Problem requirements –
Every line between the one containing "Screen dimensions: 619x272" and the last line of the data, both included, is to be set down exactly, and pictures are to be omitted.

Data for this task –
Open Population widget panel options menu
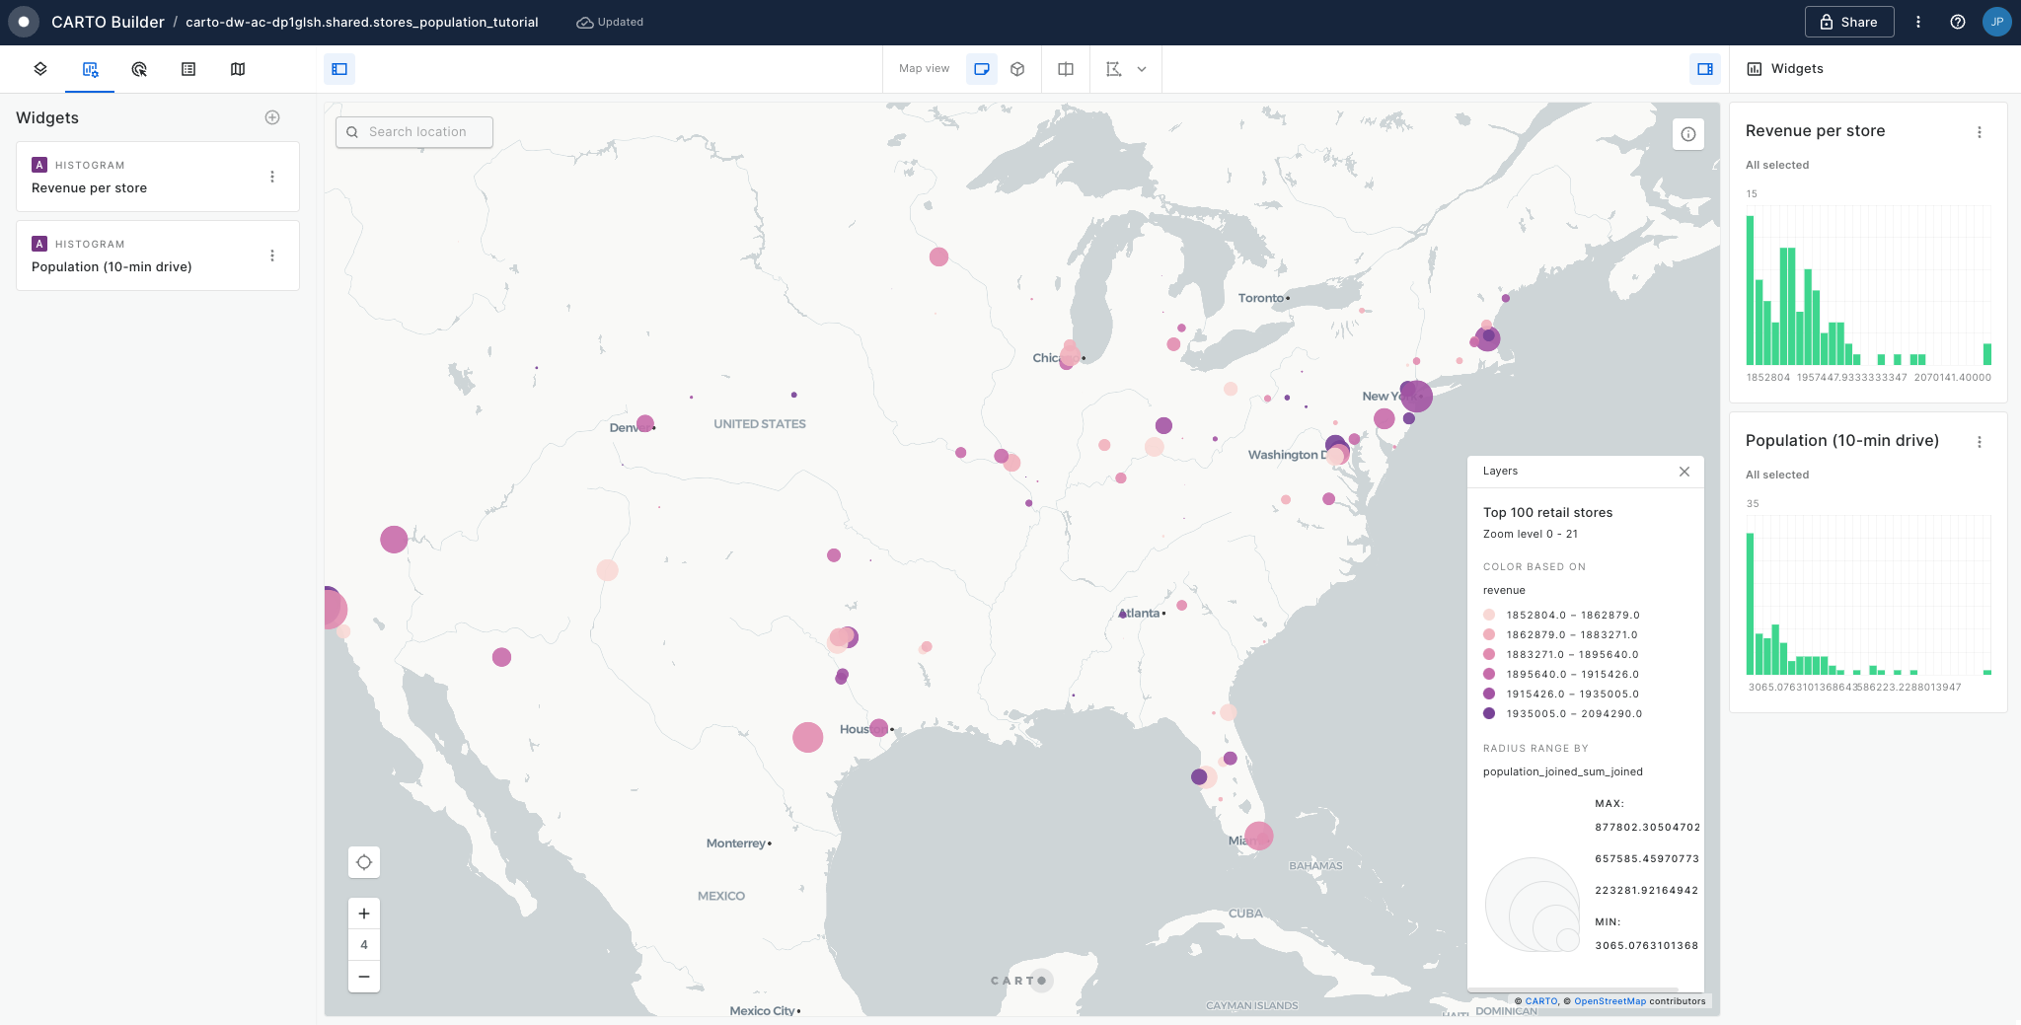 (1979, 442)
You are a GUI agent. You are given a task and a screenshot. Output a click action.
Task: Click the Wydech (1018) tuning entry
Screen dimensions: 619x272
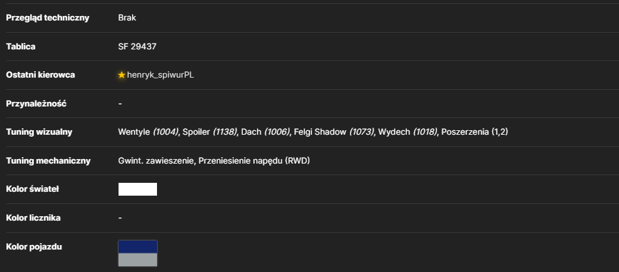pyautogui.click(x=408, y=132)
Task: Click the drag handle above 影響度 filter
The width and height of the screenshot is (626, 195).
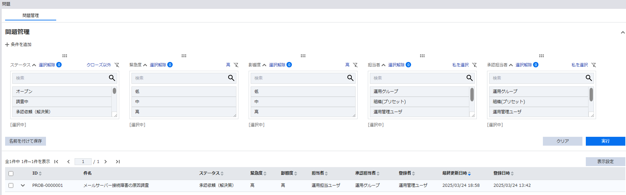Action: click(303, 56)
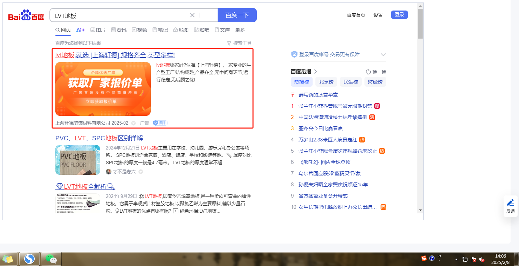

Task answer –
Screen dimensions: 619x272
pyautogui.click(x=408, y=132)
Task: Click the drag handle above 影響度 filter
The width and height of the screenshot is (626, 195).
Action: click(303, 56)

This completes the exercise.